▸ **Extracted data**:
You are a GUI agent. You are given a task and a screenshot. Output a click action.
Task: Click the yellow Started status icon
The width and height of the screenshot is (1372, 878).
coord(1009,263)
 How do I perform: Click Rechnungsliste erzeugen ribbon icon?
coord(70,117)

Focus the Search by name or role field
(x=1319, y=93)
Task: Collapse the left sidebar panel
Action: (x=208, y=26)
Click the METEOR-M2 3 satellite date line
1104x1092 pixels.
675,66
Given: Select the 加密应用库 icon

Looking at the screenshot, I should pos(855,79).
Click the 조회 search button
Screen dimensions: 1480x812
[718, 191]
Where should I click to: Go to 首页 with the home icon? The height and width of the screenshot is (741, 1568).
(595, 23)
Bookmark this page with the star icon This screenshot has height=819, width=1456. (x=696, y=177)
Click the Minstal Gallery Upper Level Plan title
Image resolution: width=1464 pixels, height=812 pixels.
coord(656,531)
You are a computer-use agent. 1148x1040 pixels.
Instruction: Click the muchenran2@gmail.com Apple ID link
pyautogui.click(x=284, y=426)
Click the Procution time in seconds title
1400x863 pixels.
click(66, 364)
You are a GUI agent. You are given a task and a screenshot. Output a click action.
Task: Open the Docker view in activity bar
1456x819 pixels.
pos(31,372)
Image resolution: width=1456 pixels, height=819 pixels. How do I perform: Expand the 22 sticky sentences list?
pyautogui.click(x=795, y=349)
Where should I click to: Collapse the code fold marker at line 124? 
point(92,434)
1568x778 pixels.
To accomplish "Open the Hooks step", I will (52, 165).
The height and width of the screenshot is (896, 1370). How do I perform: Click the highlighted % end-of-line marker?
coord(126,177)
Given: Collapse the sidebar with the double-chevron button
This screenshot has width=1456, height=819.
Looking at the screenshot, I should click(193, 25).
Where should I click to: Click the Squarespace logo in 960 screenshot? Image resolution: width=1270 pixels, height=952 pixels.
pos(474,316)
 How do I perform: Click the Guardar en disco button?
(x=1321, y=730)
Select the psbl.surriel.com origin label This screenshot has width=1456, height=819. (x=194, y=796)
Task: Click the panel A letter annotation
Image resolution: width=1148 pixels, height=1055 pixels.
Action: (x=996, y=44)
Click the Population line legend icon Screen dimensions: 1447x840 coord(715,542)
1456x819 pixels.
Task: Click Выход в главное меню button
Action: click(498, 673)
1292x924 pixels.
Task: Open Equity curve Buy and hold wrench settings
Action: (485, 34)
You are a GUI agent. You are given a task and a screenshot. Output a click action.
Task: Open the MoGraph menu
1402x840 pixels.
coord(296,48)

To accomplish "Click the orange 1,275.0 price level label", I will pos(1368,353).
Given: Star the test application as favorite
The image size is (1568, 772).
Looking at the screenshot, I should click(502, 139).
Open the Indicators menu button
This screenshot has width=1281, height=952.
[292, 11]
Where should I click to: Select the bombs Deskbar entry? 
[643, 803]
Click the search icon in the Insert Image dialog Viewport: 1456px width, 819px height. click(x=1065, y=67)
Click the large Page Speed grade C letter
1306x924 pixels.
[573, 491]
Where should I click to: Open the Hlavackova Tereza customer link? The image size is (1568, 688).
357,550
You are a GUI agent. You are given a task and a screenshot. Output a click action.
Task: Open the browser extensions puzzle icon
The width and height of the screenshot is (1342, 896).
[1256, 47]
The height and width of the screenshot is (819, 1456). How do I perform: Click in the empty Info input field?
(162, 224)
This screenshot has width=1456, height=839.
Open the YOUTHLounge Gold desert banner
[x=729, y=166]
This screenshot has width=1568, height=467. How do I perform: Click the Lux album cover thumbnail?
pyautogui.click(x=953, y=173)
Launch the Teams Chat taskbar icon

▸ **Work request**:
The lines from the one containing "Open the YOUTHLounge Gold desert banner" through the final line of the entries above are to be printed exactly, with nothing added.

▸ **Solution to this exercise**:
Open the YOUTHLounge Gold desert banner
[x=729, y=166]
This screenshot has width=1568, height=467. How do I perform: Click the Lux album cover thumbnail?
pyautogui.click(x=953, y=173)
Launch the Teams Chat taskbar icon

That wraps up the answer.